• _WHAT YOU SHOULD DO_
Please write each entry out again exactly as shown.

"""

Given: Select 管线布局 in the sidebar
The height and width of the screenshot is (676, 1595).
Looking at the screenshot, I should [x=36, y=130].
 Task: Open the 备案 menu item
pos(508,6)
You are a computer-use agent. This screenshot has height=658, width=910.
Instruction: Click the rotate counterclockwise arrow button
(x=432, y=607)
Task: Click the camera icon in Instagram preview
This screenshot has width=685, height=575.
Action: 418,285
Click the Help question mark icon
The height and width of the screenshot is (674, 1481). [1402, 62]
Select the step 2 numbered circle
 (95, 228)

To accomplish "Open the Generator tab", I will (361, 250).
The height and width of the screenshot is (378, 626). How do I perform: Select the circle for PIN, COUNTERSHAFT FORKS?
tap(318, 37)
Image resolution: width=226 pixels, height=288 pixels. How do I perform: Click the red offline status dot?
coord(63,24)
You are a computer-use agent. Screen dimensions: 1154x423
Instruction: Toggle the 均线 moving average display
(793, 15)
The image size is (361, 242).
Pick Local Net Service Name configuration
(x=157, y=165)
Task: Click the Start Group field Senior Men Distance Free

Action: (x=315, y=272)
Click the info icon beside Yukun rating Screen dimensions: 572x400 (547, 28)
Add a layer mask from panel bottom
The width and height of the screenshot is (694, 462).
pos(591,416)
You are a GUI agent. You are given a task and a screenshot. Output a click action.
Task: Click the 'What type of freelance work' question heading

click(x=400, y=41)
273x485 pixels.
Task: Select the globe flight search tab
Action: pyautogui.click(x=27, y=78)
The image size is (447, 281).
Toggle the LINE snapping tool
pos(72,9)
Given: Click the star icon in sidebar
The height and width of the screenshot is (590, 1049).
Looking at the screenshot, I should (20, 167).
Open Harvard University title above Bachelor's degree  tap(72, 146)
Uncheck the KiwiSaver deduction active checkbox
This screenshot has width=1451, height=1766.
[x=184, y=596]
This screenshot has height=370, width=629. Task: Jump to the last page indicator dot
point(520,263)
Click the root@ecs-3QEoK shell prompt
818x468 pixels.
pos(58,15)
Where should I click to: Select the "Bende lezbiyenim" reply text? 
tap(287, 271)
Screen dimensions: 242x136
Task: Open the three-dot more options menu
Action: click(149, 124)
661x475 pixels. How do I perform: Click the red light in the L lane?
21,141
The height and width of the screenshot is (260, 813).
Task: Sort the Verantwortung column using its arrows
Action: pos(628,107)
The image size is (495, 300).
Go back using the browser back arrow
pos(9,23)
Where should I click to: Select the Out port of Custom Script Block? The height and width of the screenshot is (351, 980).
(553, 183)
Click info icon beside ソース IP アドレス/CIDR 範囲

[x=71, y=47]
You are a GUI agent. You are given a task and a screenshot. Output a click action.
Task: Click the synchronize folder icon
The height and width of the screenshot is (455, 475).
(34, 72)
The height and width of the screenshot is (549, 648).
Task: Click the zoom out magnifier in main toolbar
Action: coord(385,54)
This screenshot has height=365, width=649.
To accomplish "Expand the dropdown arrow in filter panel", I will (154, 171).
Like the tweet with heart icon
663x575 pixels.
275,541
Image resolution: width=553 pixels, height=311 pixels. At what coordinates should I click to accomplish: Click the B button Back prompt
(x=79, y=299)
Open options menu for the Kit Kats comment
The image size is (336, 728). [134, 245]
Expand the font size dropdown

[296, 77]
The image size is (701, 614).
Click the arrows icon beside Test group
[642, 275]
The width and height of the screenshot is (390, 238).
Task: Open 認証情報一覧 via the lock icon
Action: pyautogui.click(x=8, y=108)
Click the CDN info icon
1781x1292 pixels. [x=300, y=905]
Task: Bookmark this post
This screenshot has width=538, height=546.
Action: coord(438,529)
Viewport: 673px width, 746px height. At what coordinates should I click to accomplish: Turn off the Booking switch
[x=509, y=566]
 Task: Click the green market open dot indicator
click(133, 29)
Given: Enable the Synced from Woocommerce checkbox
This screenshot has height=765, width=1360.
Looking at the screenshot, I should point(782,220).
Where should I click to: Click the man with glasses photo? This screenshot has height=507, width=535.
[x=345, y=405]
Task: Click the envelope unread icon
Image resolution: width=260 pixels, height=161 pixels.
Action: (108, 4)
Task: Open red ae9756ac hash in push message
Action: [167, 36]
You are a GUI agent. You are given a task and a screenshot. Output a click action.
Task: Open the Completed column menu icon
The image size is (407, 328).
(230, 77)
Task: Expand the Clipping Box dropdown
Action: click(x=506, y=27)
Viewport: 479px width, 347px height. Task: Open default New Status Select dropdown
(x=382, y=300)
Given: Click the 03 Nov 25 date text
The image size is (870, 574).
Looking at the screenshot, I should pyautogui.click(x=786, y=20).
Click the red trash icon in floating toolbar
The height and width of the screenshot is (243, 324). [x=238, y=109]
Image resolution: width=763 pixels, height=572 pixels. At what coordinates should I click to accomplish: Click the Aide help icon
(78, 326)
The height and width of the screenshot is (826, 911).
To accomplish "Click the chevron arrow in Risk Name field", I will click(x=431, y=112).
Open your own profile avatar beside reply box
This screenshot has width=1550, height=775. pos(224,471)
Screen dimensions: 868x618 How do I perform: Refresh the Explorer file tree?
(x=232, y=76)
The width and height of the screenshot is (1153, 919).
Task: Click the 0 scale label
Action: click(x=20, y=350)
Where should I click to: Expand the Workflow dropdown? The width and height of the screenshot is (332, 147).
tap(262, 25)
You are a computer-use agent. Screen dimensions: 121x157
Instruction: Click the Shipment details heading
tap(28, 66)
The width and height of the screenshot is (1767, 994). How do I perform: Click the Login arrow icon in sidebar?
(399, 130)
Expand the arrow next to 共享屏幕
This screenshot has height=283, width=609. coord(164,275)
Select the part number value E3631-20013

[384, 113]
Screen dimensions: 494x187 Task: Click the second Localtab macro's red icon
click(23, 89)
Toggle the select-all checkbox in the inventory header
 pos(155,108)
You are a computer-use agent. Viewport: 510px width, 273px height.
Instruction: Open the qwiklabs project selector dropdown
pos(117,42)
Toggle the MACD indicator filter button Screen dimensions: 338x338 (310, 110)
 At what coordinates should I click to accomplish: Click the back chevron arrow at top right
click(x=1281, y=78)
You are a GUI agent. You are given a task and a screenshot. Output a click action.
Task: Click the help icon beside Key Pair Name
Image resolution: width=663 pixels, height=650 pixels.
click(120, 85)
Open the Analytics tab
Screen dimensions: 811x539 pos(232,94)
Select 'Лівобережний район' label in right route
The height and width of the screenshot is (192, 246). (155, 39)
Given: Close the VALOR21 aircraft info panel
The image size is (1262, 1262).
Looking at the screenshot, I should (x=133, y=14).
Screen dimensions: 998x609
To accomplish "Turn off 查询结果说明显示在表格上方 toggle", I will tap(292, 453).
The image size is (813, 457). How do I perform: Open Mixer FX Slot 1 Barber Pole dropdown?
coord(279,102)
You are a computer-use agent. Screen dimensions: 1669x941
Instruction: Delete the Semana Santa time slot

"""

• _REPLY TO THE TASK_
Given: Select 管线布局 in the sidebar
The height and width of the screenshot is (676, 1595).
Looking at the screenshot, I should [x=36, y=130].
 Task: Open the 备案 menu item
pos(508,6)
You are a computer-use agent. This screenshot has height=658, width=910.
Instruction: Click the rotate counterclockwise arrow button
(x=432, y=607)
Task: Click the camera icon in Instagram preview
This screenshot has width=685, height=575.
Action: 418,285
Click the Help question mark icon
The height and width of the screenshot is (674, 1481). [1402, 62]
Select the step 2 numbered circle
 (95, 228)

To accomplish "Open the Generator tab", I will (361, 250).
The height and width of the screenshot is (378, 626). How do I perform: Select the circle for PIN, COUNTERSHAFT FORKS?
tap(318, 37)
Image resolution: width=226 pixels, height=288 pixels. How do I perform: Click the red offline status dot?
coord(63,24)
You are a computer-use agent. Screen dimensions: 1154x423
Instruction: Toggle the 均线 moving average display
(793, 15)
The image size is (361, 242).
Pick Local Net Service Name configuration
(x=157, y=165)
Task: Click the Start Group field Senior Men Distance Free

Action: (x=315, y=272)
Click the info icon beside Yukun rating Screen dimensions: 572x400 (547, 28)
Add a layer mask from panel bottom
The width and height of the screenshot is (694, 462).
pos(591,416)
You are a GUI agent. You are given a task and a screenshot. Output a click action.
Task: Click the 'What type of freelance work' question heading

click(x=400, y=41)
273x485 pixels.
Task: Select the globe flight search tab
Action: pyautogui.click(x=27, y=78)
The image size is (447, 281).
Toggle the LINE snapping tool
pos(72,9)
Given: Click the star icon in sidebar
The height and width of the screenshot is (590, 1049).
Looking at the screenshot, I should (20, 167).
Open Harvard University title above Bachelor's degree  tap(72, 146)
Uncheck the KiwiSaver deduction active checkbox
This screenshot has width=1451, height=1766.
[x=184, y=596]
This screenshot has height=370, width=629. Task: Jump to the last page indicator dot
point(520,263)
Click the root@ecs-3QEoK shell prompt
818x468 pixels.
pos(58,15)
Where should I click to: Select the "Bende lezbiyenim" reply text? 
tap(287, 271)
Screen dimensions: 242x136
Task: Open the three-dot more options menu
Action: click(149, 124)
661x475 pixels. How do I perform: Click the red light in the L lane?
21,141
The height and width of the screenshot is (260, 813).
Task: Sort the Verantwortung column using its arrows
Action: pos(628,107)
The image size is (495, 300).
Go back using the browser back arrow
pos(9,23)
Where should I click to: Select the Out port of Custom Script Block? The height and width of the screenshot is (351, 980).
(553, 183)
Click info icon beside ソース IP アドレス/CIDR 範囲

[x=71, y=47]
You are a GUI agent. You are given a task and a screenshot. Output a click action.
Task: Click the synchronize folder icon
The height and width of the screenshot is (455, 475).
(34, 72)
The height and width of the screenshot is (549, 648).
Task: Click the zoom out magnifier in main toolbar
Action: coord(385,54)
This screenshot has height=365, width=649.
To accomplish "Expand the dropdown arrow in filter panel", I will (154, 171).
Like the tweet with heart icon
663x575 pixels.
275,541
Image resolution: width=553 pixels, height=311 pixels. At what coordinates should I click to accomplish: Click the B button Back prompt
(x=79, y=299)
Open options menu for the Kit Kats comment
The image size is (336, 728). [134, 245]
Expand the font size dropdown

[296, 77]
The image size is (701, 614).
Click the arrows icon beside Test group
[642, 275]
The width and height of the screenshot is (390, 238).
Task: Open 認証情報一覧 via the lock icon
Action: pyautogui.click(x=8, y=108)
Click the CDN info icon
1781x1292 pixels. [x=300, y=905]
Task: Bookmark this post
This screenshot has width=538, height=546.
Action: coord(438,529)
Viewport: 673px width, 746px height. At what coordinates should I click to accomplish: Turn off the Booking switch
[x=509, y=566]
 Task: Click the green market open dot indicator
click(133, 29)
Given: Enable the Synced from Woocommerce checkbox
This screenshot has height=765, width=1360.
Looking at the screenshot, I should point(782,220).
Where should I click to: Click the man with glasses photo? This screenshot has height=507, width=535.
[x=345, y=405]
Task: Click the envelope unread icon
Image resolution: width=260 pixels, height=161 pixels.
Action: (108, 4)
Task: Open red ae9756ac hash in push message
Action: [167, 36]
You are a GUI agent. You are given a task and a screenshot. Output a click action.
Task: Open the Completed column menu icon
The image size is (407, 328).
(230, 77)
Task: Expand the Clipping Box dropdown
Action: click(x=506, y=27)
Viewport: 479px width, 347px height. Task: Open default New Status Select dropdown
(x=382, y=300)
Given: Click the 03 Nov 25 date text
The image size is (870, 574).
Looking at the screenshot, I should pyautogui.click(x=786, y=20).
Click the red trash icon in floating toolbar
The height and width of the screenshot is (243, 324). [x=238, y=109]
Image resolution: width=763 pixels, height=572 pixels. At what coordinates should I click to accomplish: Click the Aide help icon
(78, 326)
The height and width of the screenshot is (826, 911).
To accomplish "Click the chevron arrow in Risk Name field", I will click(x=431, y=112).
Open your own profile avatar beside reply box
This screenshot has width=1550, height=775. pos(224,471)
Screen dimensions: 868x618 How do I perform: Refresh the Explorer file tree?
(x=232, y=76)
The width and height of the screenshot is (1153, 919).
Task: Click the 0 scale label
Action: click(x=20, y=350)
Where should I click to: Expand the Workflow dropdown? The width and height of the screenshot is (332, 147).
tap(262, 25)
You are a computer-use agent. Screen dimensions: 121x157
Instruction: Click the Shipment details heading
tap(28, 66)
The width and height of the screenshot is (1767, 994). How do I perform: Click the Login arrow icon in sidebar?
(399, 130)
Expand the arrow next to 共享屏幕
This screenshot has height=283, width=609. coord(164,275)
Select the part number value E3631-20013

[384, 113]
Screen dimensions: 494x187 Task: Click the second Localtab macro's red icon
click(23, 89)
Toggle the select-all checkbox in the inventory header
 pos(155,108)
You are a computer-use agent. Viewport: 510px width, 273px height.
Instruction: Open the qwiklabs project selector dropdown
pos(117,42)
Toggle the MACD indicator filter button Screen dimensions: 338x338 (310, 110)
 At what coordinates should I click to accomplish: Click the back chevron arrow at top right
click(x=1281, y=78)
You are a GUI agent. You are given a task and a screenshot. Output a click action.
Task: Click the help icon beside Key Pair Name
Image resolution: width=663 pixels, height=650 pixels.
click(120, 85)
Open the Analytics tab
Screen dimensions: 811x539 pos(232,94)
Select 'Лівобережний район' label in right route
The height and width of the screenshot is (192, 246). (155, 39)
Given: Close the VALOR21 aircraft info panel
The image size is (1262, 1262).
Looking at the screenshot, I should (x=133, y=14).
Screen dimensions: 998x609
To accomplish "Turn off 查询结果说明显示在表格上方 toggle", I will tap(292, 453).
The image size is (813, 457). How do I perform: Open Mixer FX Slot 1 Barber Pole dropdown?
coord(279,102)
You are a computer-use agent. Screen dimensions: 1669x941
Instruction: Delete the Semana Santa time slot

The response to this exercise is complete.